A gold ETF has features that are similar to equity. But when it comes to the actual investment, this is done in gold itself. Since gold is not equity, the scheme is classified as a debt-oriented scheme. The conditions that apply a debt scheme applies to the investors of gold ETF too.
CAPITAL GAINS
There will definitely be a specific tax implication on an investment in a gold ETF, if the investor records gains in the scheme. If the holding period is less than 12 months, then the gains will be called short-term capital gains. But if it is more than 12 months, then the gains will be classified as long-term capital gains.
Harish,
The conversion will happen only with redemption of ETF units.You have an option of either taking cash or physical gold.So capital gains will arise in either case and you cannot avoid capital gains tax here.

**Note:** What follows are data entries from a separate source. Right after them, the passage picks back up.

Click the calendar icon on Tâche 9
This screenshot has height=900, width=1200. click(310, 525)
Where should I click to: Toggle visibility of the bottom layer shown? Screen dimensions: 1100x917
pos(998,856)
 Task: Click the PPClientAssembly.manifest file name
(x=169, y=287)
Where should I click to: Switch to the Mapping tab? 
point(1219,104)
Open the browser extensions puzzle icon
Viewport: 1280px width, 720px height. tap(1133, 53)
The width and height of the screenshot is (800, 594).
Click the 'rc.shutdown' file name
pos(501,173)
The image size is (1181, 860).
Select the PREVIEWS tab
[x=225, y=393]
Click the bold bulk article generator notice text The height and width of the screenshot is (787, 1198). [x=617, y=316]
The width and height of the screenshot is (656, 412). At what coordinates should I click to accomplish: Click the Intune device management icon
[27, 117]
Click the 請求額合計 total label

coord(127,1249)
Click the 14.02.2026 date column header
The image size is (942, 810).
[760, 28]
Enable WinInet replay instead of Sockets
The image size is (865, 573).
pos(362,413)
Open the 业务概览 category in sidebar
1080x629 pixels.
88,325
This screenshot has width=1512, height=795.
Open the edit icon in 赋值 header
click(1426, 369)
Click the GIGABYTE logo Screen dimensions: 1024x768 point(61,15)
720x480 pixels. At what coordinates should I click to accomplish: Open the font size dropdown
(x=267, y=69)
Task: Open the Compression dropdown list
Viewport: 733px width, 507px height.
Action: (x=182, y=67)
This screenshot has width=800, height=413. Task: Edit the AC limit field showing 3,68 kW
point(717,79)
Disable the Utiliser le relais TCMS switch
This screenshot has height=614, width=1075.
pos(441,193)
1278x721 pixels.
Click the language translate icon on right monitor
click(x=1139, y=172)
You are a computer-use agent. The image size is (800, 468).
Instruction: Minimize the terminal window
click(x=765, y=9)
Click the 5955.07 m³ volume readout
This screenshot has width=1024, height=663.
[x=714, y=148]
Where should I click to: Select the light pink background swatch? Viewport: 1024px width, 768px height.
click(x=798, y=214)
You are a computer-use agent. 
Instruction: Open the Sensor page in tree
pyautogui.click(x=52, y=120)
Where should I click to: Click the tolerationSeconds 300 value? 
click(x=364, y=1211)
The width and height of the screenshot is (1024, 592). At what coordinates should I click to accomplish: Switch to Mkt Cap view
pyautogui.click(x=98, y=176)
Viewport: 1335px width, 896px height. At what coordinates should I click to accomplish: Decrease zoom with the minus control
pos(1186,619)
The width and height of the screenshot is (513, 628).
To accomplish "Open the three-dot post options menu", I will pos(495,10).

I’n familiar with that BMA but don’t interpret it to mean that tax should be paid even if person doesn’t get any cash 🙂 It’s a bit unfair to ask people to pay if they aren’t getting any cash regardless. Again, I’m not saying this is correct, just that I think it should be this way.
I was wondering about your comment about no capital gains. Went through your old GOLD ETF’s posts just to verify(given later) . Sorry I misunderstood the intention behind the comment. Maybe someday this will come true. Remembered a quote about tax
The government’s view of the economy could be summed up in a few short phrases: If it moves, tax it. If it keeps moving, regulate it. And if it stops moving, subsidize it. ~Ronald Reagan
Quoting from your post How to buy a gold ETF?
Capital gains are also treated differently – shares attract a short term capital gains of 15% whereas short term capital gains on gold ETFs will be added to your income and then taxed according to your slab.
Long term capital gains are tax free for shares, but you will have to pay 10% without indexation or 20% with indexation whichever is lower plus surcharge and cess in the case of gold ETFs. Gold ETFs are still more tax efficient than holding physical gold.